1990年1月にリリースされた徳永英明の名曲『夢を信じて』。実は『壊れかけのRadio』よりも売れている、徳永最大のヒット曲だ。

アニメ『ドラゴンクエスト』のエンディングテーマでもあり、歌詞も曲調も世界観にマッチ。この曲を通じて、新たにファンになった方も多かったはずだ。

しかし、当時の徳永はこの曲を歌うのが嫌だったという。一体、何が気に入らなかったのだろうか?

「ドラクエ」をアニメ化……テーマ曲を徳永英明にオファー


言わずと知れた国民的大ヒットRPGをベースにアニメ化された『ドラゴンクエスト』。
キャラクターデザインはゲームと同じく鳥山明だったが、ストーリーはドラクエ1~4までをミックスした完全オリジナルだ。
放送が始まったのは『ドラゴンクエスト4 導かれし者たち』が発売される直前。まだファミコンソフトだったのだから隔世の感を禁じえない。


漫画やアニメがゲーム化されることはよくあったが、逆にゲームがアニメになるのは当時としては異例。この新しい試みに、フジテレビは力を注いだ。徳永への曲の依頼もその一環である。

アニメは子供のもの!? 『夢を信じて』に愛着がもてない理由


徳永は80年代末に『最後の言い訳』『恋人』など、大人の恋愛を描いた作品がスマッシュヒット。これにより、自身の歌手としての方向性を見つけたが、スタッフの間にはファンの年齢層が上へ伸びていることへの危惧があった。
そんな中での、このオファー。
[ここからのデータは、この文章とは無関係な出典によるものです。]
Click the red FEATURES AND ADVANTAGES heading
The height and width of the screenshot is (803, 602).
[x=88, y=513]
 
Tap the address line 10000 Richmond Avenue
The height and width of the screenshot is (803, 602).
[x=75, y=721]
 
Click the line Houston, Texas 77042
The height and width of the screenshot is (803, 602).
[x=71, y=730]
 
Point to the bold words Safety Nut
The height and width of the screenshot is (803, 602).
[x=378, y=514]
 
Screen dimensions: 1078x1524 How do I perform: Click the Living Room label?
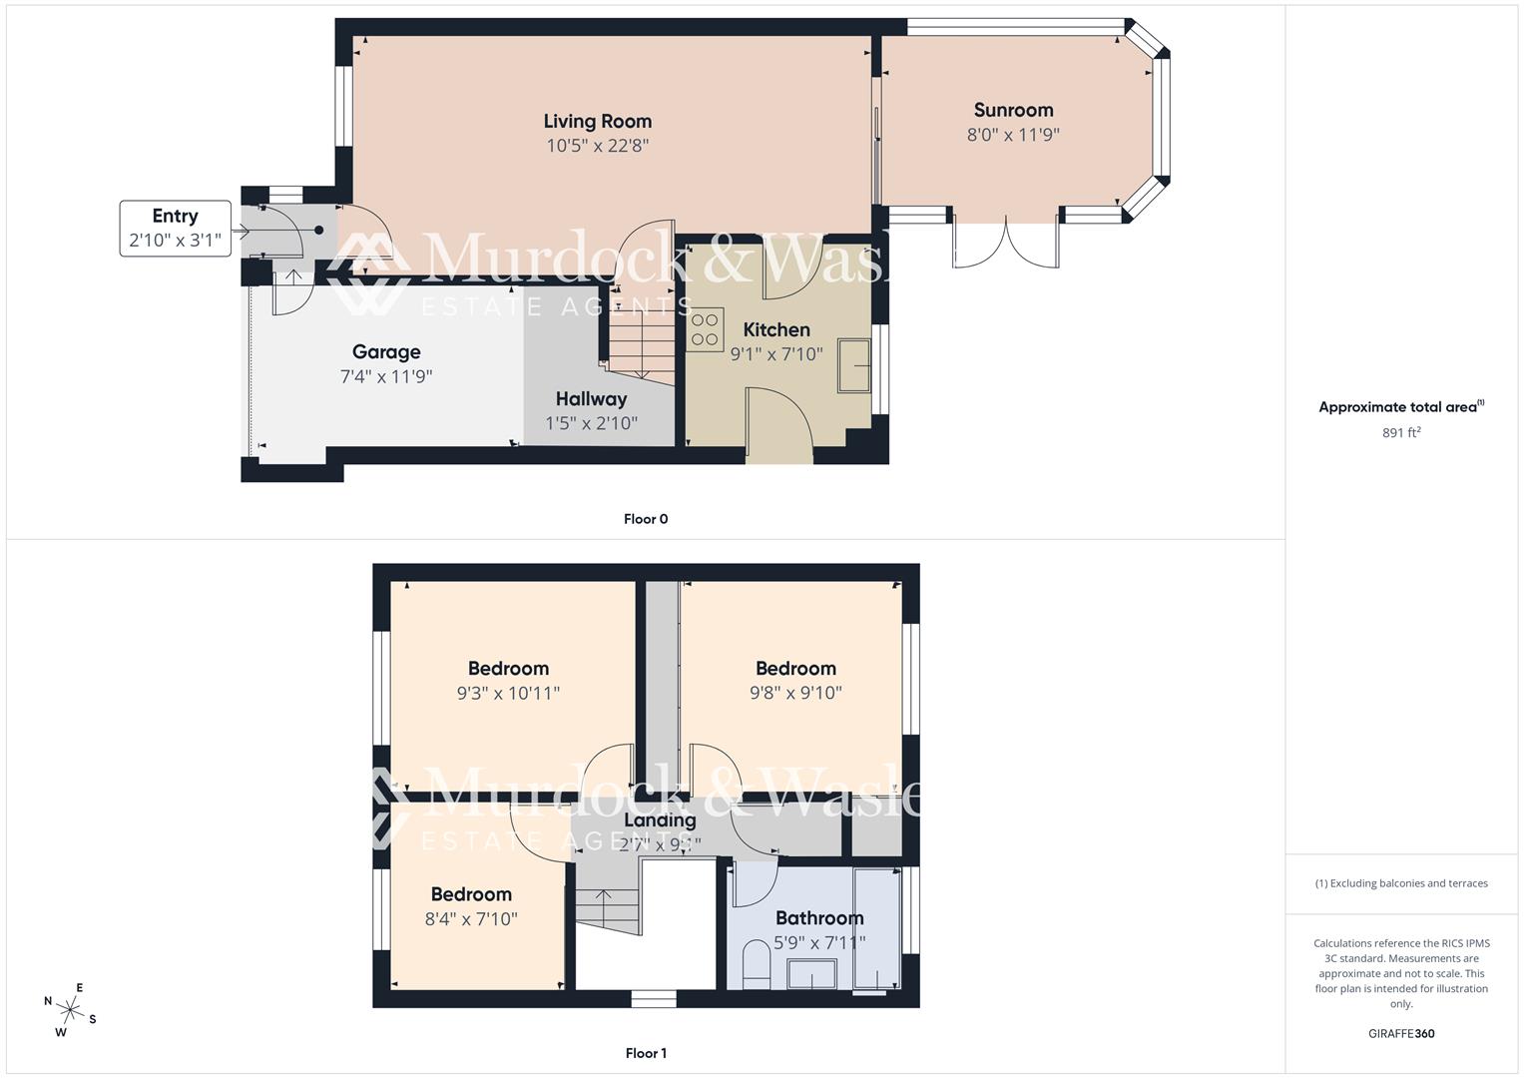pyautogui.click(x=597, y=122)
若い世代を取り込みたいスタッフにとっては、願ったり叶ったりの大チャンスだ。


しかし、アニメは子供のものという認識がまだまだ色濃かった時代、アニメ主題歌の価値も低く捉えられがちだった。徳永は自分の音楽性を守るため、当初はこの話をかたくなに拒んだという。

スタッフの説得に根負けし制作には入ったが、目指す方向性とは違うターゲットを意識した作品の上に、様々な意向から何度もリテイクを重ね、曲や歌詞も自身の納得の行く仕上がりにはならない。
結局、完成時には他人の曲を歌わせられている感じがしてしまい、愛着がもてなくなってしまったようなのだ。

そのため、文化放送のラジオ『全国歌謡ベストテン』で90年度の年間チャート1位を獲得するなど、時代を代表する名曲になったにも関わらず、徳永の生歌がテレビで披露されることは滅多にない。ライブに至ってはその後15年以上も披露していないのである。


シンガーソングライターゆえのこだわりとジレンマ


今や、カバーを得意とする徳永だが、このころはシンガーソングライターとしてのこだわりが人一倍強かった。
実際、出世作となった『輝きながら…』のヒットの際には「人が作った曲ではなく、自分の曲で勝負したい」 と、自身が作詞・作曲していないために素直に喜べないコメントを残している。

また、『風のエオリア』のヒットの際にも「売れたのはCMのおかげ」とチクリ。この曲は同名のエアコンのCMのために作られた曲なので、その露出やコンセプトで売れたと思われることが嫌だったようだ。

小室哲哉が司会を務めた深夜番組『TK MUSIC CLAMP』に出演した際には、音域が広い曲で勝負している自分が売れないのに対し、自分の感性とまったく異なる音域の狭い小室の曲がヒットする世の中に悩んでいた時期があったと告白。

そして、その狭い音域で作った『夢を信じて』のヒットに対し、「(夢を信じてが)一番売れてしまった時に『ああ、小室哲哉ってスゲえな』って思ったんですよね」と、複雑な思いも語っている。

「一番売れてしまった」の言い回しから、徳永のプライドがのぞけるのが興味深い。

自身の曲づくりには妥協したくない。でも、ヒットを生むためには信念を曲げなければならない。
『夢を信じて』に限らず、真摯に音楽を追求するからこそ抱えてしまうジレンマに、徳永は長い間悩まされてきたのである。

01年に「もやもや病」を患って以降、「自分のため」から「人のために歌おう」という気持ちが大きくなったという徳永。
『夢を信じて』は、2010年ごろにはテレビやライブでも披露されるようになり、2013年の紅白では目玉にもなっている。


今では、胸を張って歌える代表曲となったと信じたいが、果たして……。